Coming Showdown in Pakistan

Pakistan's military dictator, Pervez Musharraf, was required by his country's Supreme Court to hold parliamentary elections by October of 2002. He has attempted to set the elections up so that he could meet the formal requirement but keep most power in his own hands. Some of his moves have a populist tinge, but their underlying premise is that he and only he knows what is best for the country.

He held a referendum last spring on his "presidency," allowing him to avoid running against another candidate in fall elections. He won the referendum, but it seems fairly meaningless. It is not clear whether he would win if it were held now.

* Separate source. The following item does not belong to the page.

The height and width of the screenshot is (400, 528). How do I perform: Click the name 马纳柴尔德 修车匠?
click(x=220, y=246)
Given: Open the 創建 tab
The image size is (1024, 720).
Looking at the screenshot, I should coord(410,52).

He required the major political parties to hold internal party elections for the first time, to choose their flagbearers. In the past, the parties were run by cronyism and the consensus of party elders. He also attempted to ban his major rivals, Benazir Bhutto and Nawaz Sharif -- both of whom had been prime minister in the 1990s, and both of whom are shadowed by corruption and high-handedness--from further political office.

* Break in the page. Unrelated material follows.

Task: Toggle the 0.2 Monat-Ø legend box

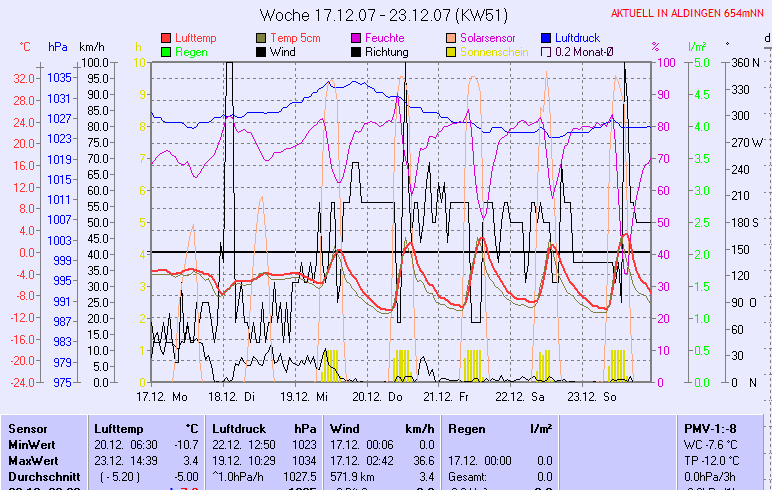Action: coord(546,52)
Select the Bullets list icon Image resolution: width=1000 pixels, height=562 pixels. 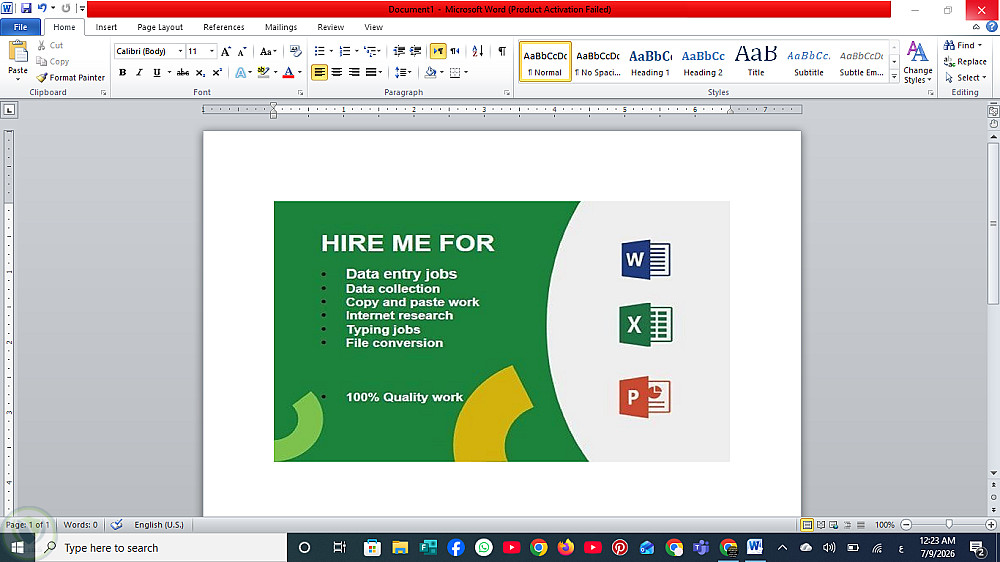pyautogui.click(x=320, y=51)
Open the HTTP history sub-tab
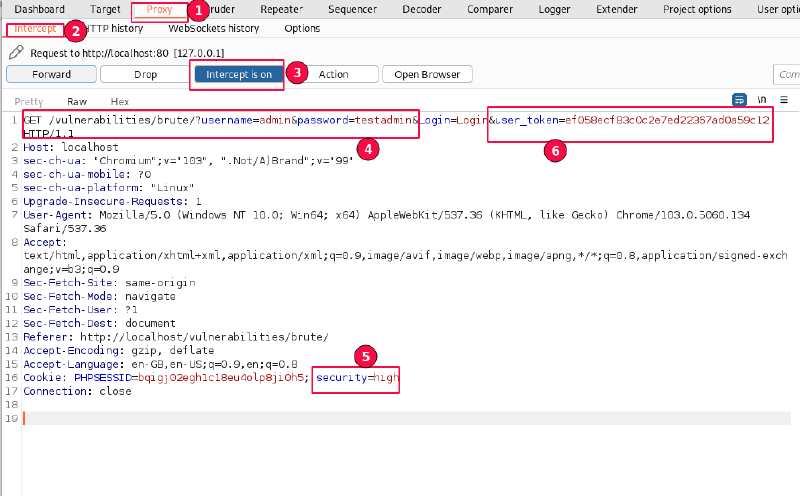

Nevertheless, the Pakistan People's Party voted for Benazir as party head, and she says at least that she is coming back to fight the election. Musharraf has vowed to jail her if she does, on the embezzlement charges outstanding against her. The Muslim League (N), loyal to Nawaz Sharif, also appears set to make him party head, though it is also rumored that his daughter might stand in for him. She has just left Jiddah and according to Agence France Press, is back in Pakistan with her husband. Sharif and about 200 family members and retainers were exiled to Saudi Arabia after Musharraf's coup of fall, 1999. His daugher Maryam's return appears to be a breach of the agreement then reached.

The parties have refused to take Musharraf's hint and to produce new in-country leadership not tainted by past excesses. Such new leadership would have been weak and easily outmaneuvered by Musharraf, of course. If he responds to their defiance by canceling elections, or jailing party heads, or taking other Draconian action, he will look very bad in the West. Whether the parties retain enough organizational ability to defy him with rallies after nearly 3 years of dictatorship is unclear, and whether the army will be committed to the fray is uncertain. What does seem clear is that Musharraf's dictatorial instincts are running up against a still feisty Pakistani political culture, and that the people are not yet ready to roll over and play dead.